Trees are pretty cheap still, but there are other ways of helping the world decarbonise. The most obvious comparison with afforestation is direct air capture, or DAC. You might have heard of Climeworks in Iceland, or 1PointFive in the US. Gigantic fans suck carbon out of the air at a gigantic cost in electricity and other resources. (Carbon is a bother, but as it’s not a big percentage of the air we breathe, you need a lot of air going through your fans to extract enough of it to make a difference). DAC is extremely expensive as a result of this, so its credits are too, even though, according to the International Energy Agency, we basically need it in every possible scenario where future generations are not very mad at us.

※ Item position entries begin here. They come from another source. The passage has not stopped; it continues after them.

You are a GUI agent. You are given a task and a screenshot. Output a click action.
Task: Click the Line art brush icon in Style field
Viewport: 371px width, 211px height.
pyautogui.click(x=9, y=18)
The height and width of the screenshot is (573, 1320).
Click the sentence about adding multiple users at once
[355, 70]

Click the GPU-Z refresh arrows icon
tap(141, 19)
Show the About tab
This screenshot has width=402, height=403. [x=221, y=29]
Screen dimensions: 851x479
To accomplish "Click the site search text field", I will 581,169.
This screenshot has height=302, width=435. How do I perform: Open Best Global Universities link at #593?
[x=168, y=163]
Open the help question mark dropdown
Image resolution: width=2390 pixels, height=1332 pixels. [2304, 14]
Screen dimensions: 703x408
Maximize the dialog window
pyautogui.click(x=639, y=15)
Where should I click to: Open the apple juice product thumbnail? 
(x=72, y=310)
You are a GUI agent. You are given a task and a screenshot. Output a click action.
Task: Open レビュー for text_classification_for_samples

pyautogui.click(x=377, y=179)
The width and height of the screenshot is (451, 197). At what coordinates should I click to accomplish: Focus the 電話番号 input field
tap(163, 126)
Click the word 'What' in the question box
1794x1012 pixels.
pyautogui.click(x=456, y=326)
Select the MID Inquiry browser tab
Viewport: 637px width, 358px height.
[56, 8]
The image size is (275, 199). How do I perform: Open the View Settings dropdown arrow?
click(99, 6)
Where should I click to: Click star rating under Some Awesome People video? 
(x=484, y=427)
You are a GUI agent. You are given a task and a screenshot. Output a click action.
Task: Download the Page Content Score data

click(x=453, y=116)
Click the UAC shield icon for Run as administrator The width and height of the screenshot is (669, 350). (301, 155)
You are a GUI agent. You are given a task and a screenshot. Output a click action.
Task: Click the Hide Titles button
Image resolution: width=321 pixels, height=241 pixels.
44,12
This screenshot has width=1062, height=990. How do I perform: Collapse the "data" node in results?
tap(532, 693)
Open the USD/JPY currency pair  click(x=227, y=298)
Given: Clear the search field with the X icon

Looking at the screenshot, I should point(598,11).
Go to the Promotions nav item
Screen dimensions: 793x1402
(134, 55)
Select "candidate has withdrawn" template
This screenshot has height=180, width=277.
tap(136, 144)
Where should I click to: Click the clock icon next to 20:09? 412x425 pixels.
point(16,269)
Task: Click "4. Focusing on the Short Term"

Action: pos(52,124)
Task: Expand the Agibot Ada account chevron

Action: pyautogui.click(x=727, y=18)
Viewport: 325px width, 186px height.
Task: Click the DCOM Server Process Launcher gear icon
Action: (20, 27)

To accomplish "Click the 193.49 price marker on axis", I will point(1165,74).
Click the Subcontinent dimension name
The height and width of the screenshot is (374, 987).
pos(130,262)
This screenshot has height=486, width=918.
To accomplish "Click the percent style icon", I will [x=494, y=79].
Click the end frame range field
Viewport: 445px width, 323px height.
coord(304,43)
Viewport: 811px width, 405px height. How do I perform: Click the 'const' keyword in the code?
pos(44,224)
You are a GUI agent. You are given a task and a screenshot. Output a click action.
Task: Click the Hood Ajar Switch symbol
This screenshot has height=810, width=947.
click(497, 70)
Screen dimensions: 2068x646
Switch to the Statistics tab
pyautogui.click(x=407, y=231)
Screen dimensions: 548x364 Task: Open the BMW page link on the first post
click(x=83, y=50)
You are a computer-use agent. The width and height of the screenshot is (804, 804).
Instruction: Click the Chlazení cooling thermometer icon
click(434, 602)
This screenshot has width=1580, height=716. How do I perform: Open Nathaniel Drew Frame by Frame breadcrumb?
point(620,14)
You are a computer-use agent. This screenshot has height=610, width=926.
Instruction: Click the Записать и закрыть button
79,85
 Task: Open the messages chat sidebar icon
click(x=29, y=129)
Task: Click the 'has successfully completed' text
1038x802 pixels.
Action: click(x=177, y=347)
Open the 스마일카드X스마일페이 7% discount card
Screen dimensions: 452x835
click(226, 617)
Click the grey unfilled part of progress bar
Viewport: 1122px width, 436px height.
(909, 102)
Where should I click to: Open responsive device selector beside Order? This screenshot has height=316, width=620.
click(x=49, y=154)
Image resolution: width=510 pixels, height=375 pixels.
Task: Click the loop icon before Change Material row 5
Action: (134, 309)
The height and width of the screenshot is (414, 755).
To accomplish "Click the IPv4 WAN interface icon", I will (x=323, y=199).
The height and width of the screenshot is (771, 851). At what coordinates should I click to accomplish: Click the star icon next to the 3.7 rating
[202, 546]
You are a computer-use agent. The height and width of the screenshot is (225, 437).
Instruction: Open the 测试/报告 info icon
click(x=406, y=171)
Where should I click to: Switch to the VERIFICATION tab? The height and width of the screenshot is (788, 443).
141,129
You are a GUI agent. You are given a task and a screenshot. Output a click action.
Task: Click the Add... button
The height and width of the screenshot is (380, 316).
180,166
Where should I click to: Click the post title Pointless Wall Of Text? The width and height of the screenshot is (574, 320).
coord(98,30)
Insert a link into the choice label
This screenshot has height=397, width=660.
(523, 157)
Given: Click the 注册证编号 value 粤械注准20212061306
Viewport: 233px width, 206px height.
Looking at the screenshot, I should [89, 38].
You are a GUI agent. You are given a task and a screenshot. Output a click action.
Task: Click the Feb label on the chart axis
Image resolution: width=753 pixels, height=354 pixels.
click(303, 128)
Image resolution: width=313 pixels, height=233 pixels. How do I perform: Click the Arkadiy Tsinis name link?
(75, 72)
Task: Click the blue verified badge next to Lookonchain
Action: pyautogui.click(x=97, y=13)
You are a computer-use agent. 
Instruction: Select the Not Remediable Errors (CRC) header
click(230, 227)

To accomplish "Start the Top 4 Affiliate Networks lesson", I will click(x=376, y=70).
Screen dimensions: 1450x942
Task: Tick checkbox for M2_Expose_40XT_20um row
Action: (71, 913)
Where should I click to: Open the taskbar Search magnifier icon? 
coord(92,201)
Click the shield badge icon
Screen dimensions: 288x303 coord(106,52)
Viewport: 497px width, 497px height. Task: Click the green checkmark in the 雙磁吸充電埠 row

Now, companies are proud of buying removals credits – it’s easy to find press releases on the topic from companies like Microsoft or Klarna – and so they should be. They may be under pressure from activist investors or want to boost their reputation amongst consumers, but generally, they are doing a good thing they didn’t need to do. In moral terms, they are almost doing a supererogatory action. 

Ways of thinking about removals

We need carbon credits of this sort to decarbonise the world. Removals aren’t greenwashing, and they are fairly rigorous if not perfect. The huge number of avoidance offsets which certain companies, mainly oil majors, have banked up… might be closer to that. As soon as we talk about greenwashing, we get to the standard metaphor by which people explain carbon credits, the one I have deliberately avoided using until now – that of an indulgence.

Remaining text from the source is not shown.